- Create a .cluster_config file in the /home/beehive directory on the master (queen) node in order to specify the makeup of the Aster instance.
Include this content in the file:
PRIMARY_IP=ip addr Required The IP Address of the coordinator (queen) node for the Aster instance on the network. Installation fails in any other case. NUM_WORKERS=integer Required The number of worker nodes in the Aster instance.
NOTE: By default, if the number of data nodes listed in the output of the yarn node --list --all command is equal to the NUM_WORKERS argument, asteryarn attempts to bring up the workers on all nodes listed in the output of the yarn node --list --all command. In addition, there is also a dependency on the NUM_PARTITIONS argument as well. Aster attempts to allocate the minimum number of partitions on each node, so if the number of partitions is less than the number of workers, some nodes will not be used.
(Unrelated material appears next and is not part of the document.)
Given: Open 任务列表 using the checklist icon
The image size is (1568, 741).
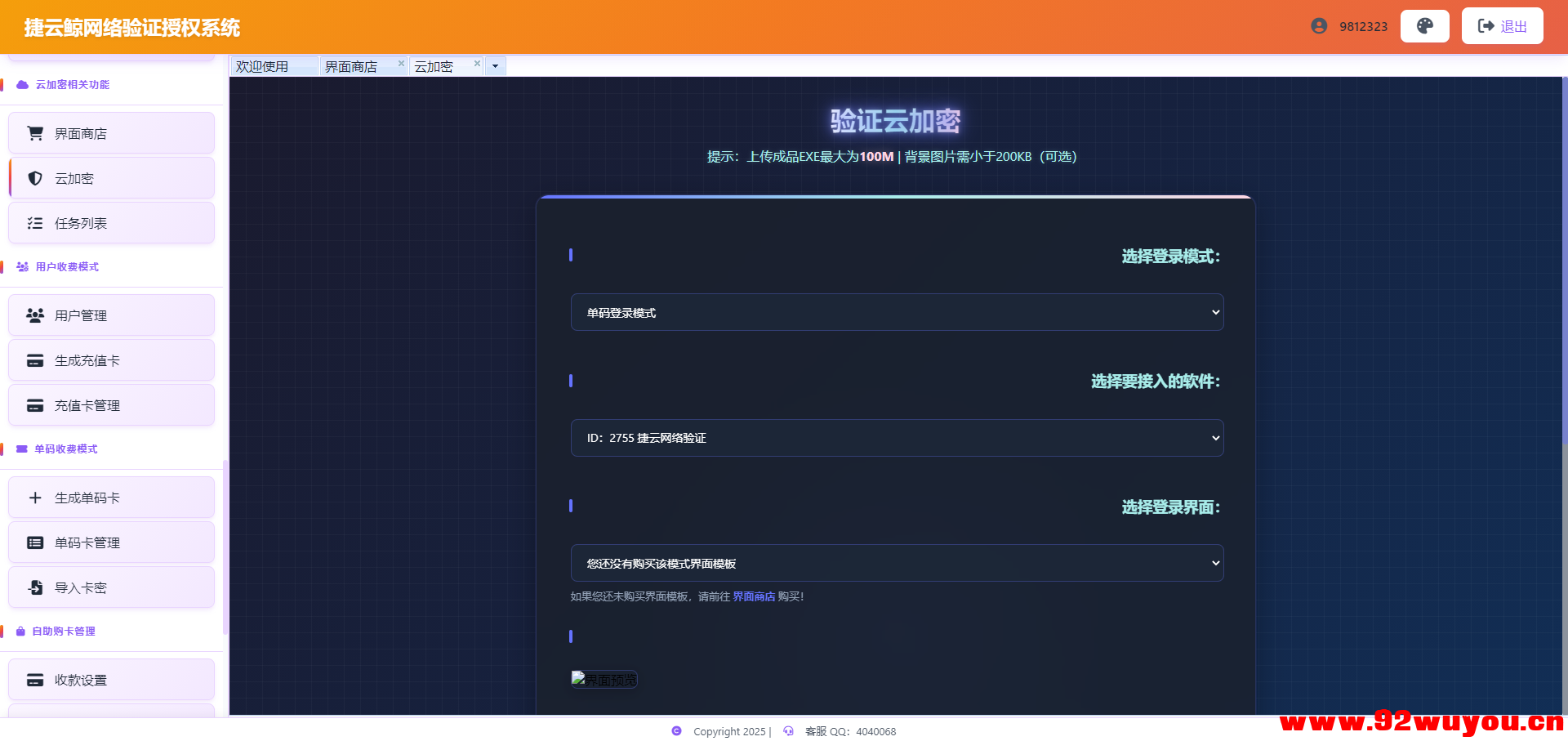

NUM_PARTITIONS=integer Required The total number of active partitions (vWorkers) in the Aster instance, which should be an integral multiple of the number of worker nodes. If it is not an integral multiple it will be rounded down to the nearest multiple. DB_CHECKSUMS=on Optional Indicates the database is checksummed. The values are off or on. The default value is on. TARGET_RF=1 Optional Replication factor. The value is 1. DB_STORAGE=hdfs Required Persistent storage is stored in HDFS. The value is hdfs. HDFS_NAMENODE=value Required This parameter is required if running on HDFS.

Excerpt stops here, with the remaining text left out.